Werner: So wörtlich möchte ich das wunderbare Lied doch nicht nehmen. Aber dass wir einen rechten Anteil Chaos und Unberechenbarkeit in uns tragen, der durch natürliche und gesellschaftliche «Hemmungen» kontrolliert werden muss, das scheint mir klar.

Du als junge Frau leidest ja wohl kaum an Hemmungen.

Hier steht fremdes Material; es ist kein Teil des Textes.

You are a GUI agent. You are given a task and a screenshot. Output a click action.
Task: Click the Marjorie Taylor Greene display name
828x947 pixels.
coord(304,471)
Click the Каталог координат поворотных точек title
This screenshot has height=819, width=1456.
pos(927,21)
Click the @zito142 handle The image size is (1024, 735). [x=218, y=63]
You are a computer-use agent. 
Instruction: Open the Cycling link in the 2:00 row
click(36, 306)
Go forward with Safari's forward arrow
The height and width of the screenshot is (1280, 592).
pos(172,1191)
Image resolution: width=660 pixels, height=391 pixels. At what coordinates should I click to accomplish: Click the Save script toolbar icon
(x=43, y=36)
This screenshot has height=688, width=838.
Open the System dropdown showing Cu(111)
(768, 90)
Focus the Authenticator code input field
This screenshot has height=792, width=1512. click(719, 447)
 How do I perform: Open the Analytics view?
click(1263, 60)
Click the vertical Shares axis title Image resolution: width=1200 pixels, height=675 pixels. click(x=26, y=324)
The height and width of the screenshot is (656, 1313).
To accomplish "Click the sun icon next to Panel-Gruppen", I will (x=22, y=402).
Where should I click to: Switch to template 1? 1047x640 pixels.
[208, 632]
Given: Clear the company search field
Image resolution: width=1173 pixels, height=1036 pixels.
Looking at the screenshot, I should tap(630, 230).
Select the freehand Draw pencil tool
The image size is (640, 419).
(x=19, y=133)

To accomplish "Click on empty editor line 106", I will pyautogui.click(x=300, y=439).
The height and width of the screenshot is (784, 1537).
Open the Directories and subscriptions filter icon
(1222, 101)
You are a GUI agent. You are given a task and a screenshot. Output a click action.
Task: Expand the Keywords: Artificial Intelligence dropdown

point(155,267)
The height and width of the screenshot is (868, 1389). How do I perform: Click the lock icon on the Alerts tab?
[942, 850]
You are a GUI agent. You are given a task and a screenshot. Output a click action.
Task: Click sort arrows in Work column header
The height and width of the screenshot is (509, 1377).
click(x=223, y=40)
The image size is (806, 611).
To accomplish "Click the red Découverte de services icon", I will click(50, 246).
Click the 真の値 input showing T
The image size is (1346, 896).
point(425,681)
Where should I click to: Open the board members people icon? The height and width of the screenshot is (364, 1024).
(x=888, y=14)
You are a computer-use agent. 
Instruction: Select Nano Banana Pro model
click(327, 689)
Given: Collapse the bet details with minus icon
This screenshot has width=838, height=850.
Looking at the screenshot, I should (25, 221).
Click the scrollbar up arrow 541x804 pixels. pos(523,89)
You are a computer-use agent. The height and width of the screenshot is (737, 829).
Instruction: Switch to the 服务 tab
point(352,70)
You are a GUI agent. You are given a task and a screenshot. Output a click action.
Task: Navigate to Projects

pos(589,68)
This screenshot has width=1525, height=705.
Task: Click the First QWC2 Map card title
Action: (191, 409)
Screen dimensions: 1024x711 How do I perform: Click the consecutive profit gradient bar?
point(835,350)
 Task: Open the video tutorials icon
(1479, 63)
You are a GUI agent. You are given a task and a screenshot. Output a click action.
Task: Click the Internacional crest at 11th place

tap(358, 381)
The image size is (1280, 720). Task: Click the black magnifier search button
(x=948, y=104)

Noch deutlicher sagt es die letzte Strophe des Liedes: Wir müssen wirklich hoffen, dass in Politik und Wirtschaft ein paar Leute noch «Hemmige hei». Du als junge Frau leidest ja wohl kaum an Hemmungen. Wenn man im Zug oder im Bus hört, wie deine AltersgenossInnen ihre intimsten Gedanken und Gefühle hemmungslos am Telefon preisgeben – ich selber drücke mich scheu in eine Ecke, wenn ich meiner Frau einen Zugsausfall melden muss – könnte man doch zur Ansicht kommen, im Wörterbuch der Jungen käme das Wort «Hemmungen» nicht mehr vor.

Hemmungslose Zeiten

Tanja: Tatsächlich höre ich das Wort sehr selten. Vielleicht liegt das daran, dass wir es uns in unserer leistungsorientierten Gesellschaft gar nicht leisten können, Schwächen zu zeigen. Ganz nach dem Motto «fressen oder gefressen werden» bringt es der Hemmungslose oft weiter im Leben als das Mauerblümchen.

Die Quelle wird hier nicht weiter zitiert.